The likes of chicken and turkey are much better for you, it’s common knowledge, right?

Well, maybe not.

The problem with common knowledge is that we don’t always question it. Received wisdom is not always so wise, so it’s a good thing there are scientists who like to test commonly held beliefs and see if they stack up.

Research scientists at the University of California at San Francisco and the Children’s Hospital Oakland wondered whether red meat was worse for your health than white meat and set about testing that hypothesis.

The fruits of their labors were recently published in the American Journal of Clinical Nutrition.

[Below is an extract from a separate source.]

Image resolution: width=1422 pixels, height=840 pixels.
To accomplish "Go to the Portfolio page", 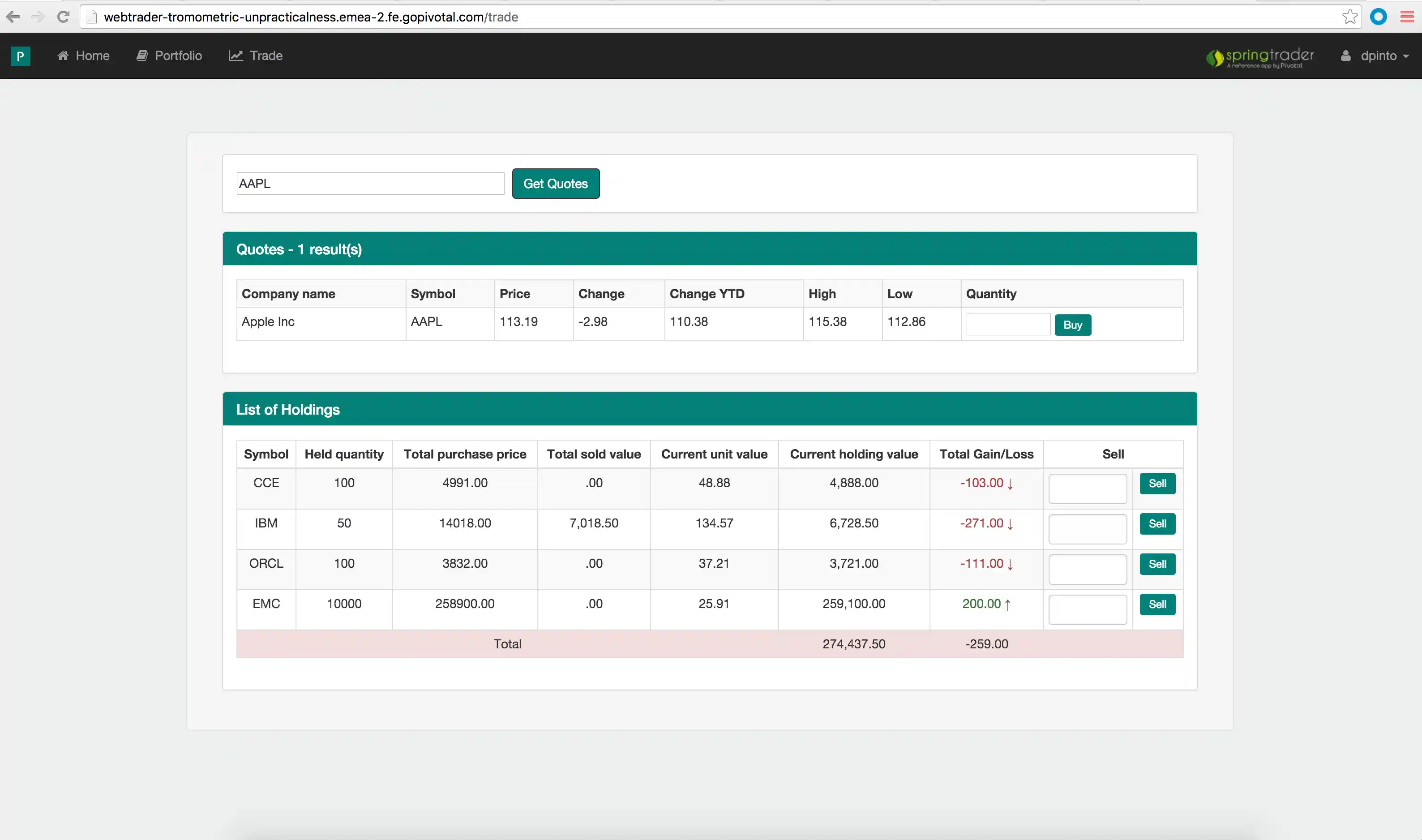I will (x=169, y=56).
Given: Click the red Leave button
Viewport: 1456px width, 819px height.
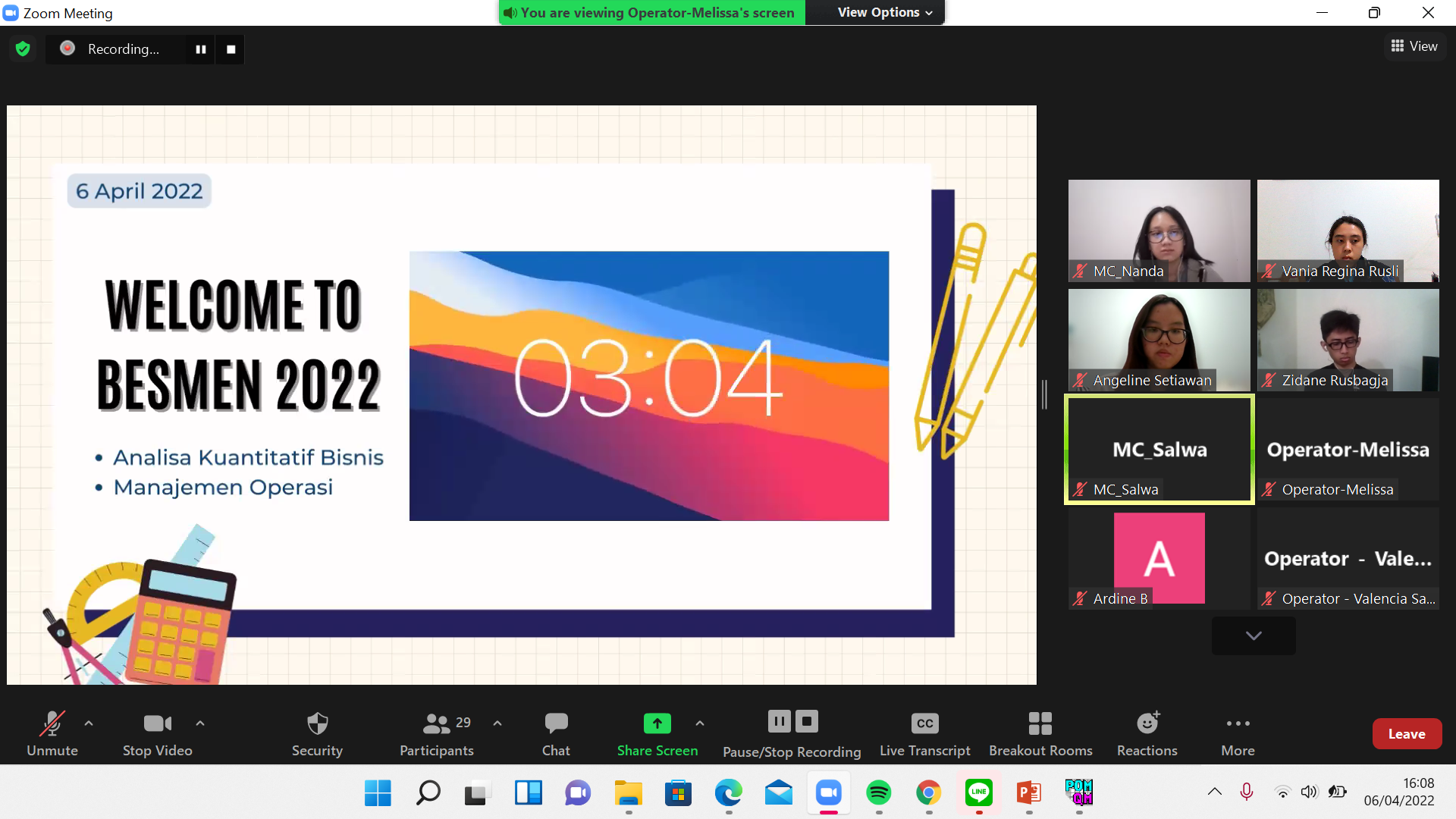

To test the common assumption, they found 113 healthy volunteers aged from 21 to 65 who had a body-mass index between 20 and 35 kg/m2 (which puts some in the normal range, some at overweight and some at obese).

They split them into two groups: a high saturated fat group and a low saturated fat group.

Within each of these groups, the volunteers first consumed their proteins in the form of red meat (but none of it processed, like bacon or sausage) for four weeks, and then white meat (but no fish) for four weeks. For the final four weeks they ate no meats, but had vegetables and dairy instead. The study doesn’t mention whether the cuts included skins, but we’re assuming they did.

Before, during, and after the study, the scientists measured their subject’s total cholesterol, HDL cholesterol, and LDL cholesterol (usually called bad cholesterol) to see which diet was the worst.

It should come as no surprise that the high saturated fat dieters had a higher LDL cholesterol level than the low saturated fat dieters.

And the ones who got their proteins from plants and a bit of dairy had lower LDL levels than those who ate meat.

Now, you might have been expecting a higher LDL cholesterol score for the red meat eaters and a lower score for the poultry fans, but that didn’t happen.

Cholesterol-wise, there was nothing to choose between them.

This means that if you want to lower your bad cholesterol, you could try getting your proteins from vegetables and dairy instead of meat. If you really want to eat meat, then it doesn’t seem to matter whether it came from something winged or something hoofed. One’s no worse for than the other, so long as it’s ‘real’ meat and hasn’t been processed.

If you’ve read our cholesterol program, these findings should not surprise you too much. Both red and white meat (especially the skins) contain cholesterol, and they both need to be cooked before consumption. That means the cholesterol in both will undergo some oxidation during the heating process.

This explains why both meat protein groups had higher LDL cholesterol than the vegetable protein group. It also explains why the high saturated fat group had more LDL cholesterol than the low saturated fat group had, since saturated fat is consumed almost exclusively in the form of meat that needs to be cooked.

Still, when delving deep into the study, the conclusion is not seriously alarming. In previous studies, small LDL cholesterol particles have been found to be far more harmful than large LDL particles were. Large LDL particles pose a coronary heart disease risk, but it’s smaller than the risk you get with small LDL particles.

In this study, the cholesterol differences between the high and low saturated fat groups and between the meat and vegetable groups were mostly in large LDL particles.

This suggests that meat consumption increases a type of cholesterol that is harmful, but not the most harmful.